According to a recent United Kingdom government report, “[a]utomation could replace 250,000 jobs in government over the next 10 to 15 years — with potentially one million more under threat.” There is no comparable US federal government study but, most federal, state, and local government jobs are also at risk of being automated. Essentially, if your government job is routine, follows a well-defined process, and rarely changes, an artificial intelligence (AI) agent could easily replace you.
So, how do you as a government worker, remain irreplaceable? One way is to master these three skills. It will be some time before AI agents can master these skills sufficiently to replace human beings.
Strategic Thinking – One advantage that humans have over AI agents is the ability to find solutions to novel situations. The human advantage for novel solutions is because of how AI agents are created. AI agents use deep learning to think through situations. Deep learning uses massive sets of data from past events to help AI agents to create problem-solving models. Therefore, AI agents are often better at making medical diagnoses and handling insurance claims. As long as there are plenty of data to draw upon, AI agents will excel at learning from experience.

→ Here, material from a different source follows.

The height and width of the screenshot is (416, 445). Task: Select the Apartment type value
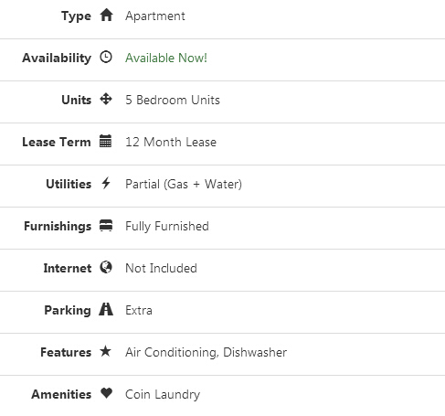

However, in situations with little information to go on or the data is conflicted, AI agents cannot create effective problem-solving models. This is especially true when dealing with volatile, uncertainty, complexity, and ambiguity (VUAC) situations. Humans have an innate ability to combine concepts from dissimilar fields to create novel solutions. A classic example is how Philo Farnsworth created the concept of television by reimagining how he plowed a field to the way a cathode ray tube uses scan lines to paint a picture on a screen.
Communication – Chatbots are the newest innovation with Google’s Siri and Amazon’s Alexa. The chatbots are becoming better at interpreting questions and creating answers. However, chatbots still cannot fully interact with humans who pepper their language with humor and hidden meanings. Put a chatbot into a situation where a behavioral script follows and chatbots excel. Think of how you behave in a restaurant. There is an understood script we all follow such as placing an order, interacting with the server, and paying the bill at the end. Intentions are clear, and interactions follow a common pattern.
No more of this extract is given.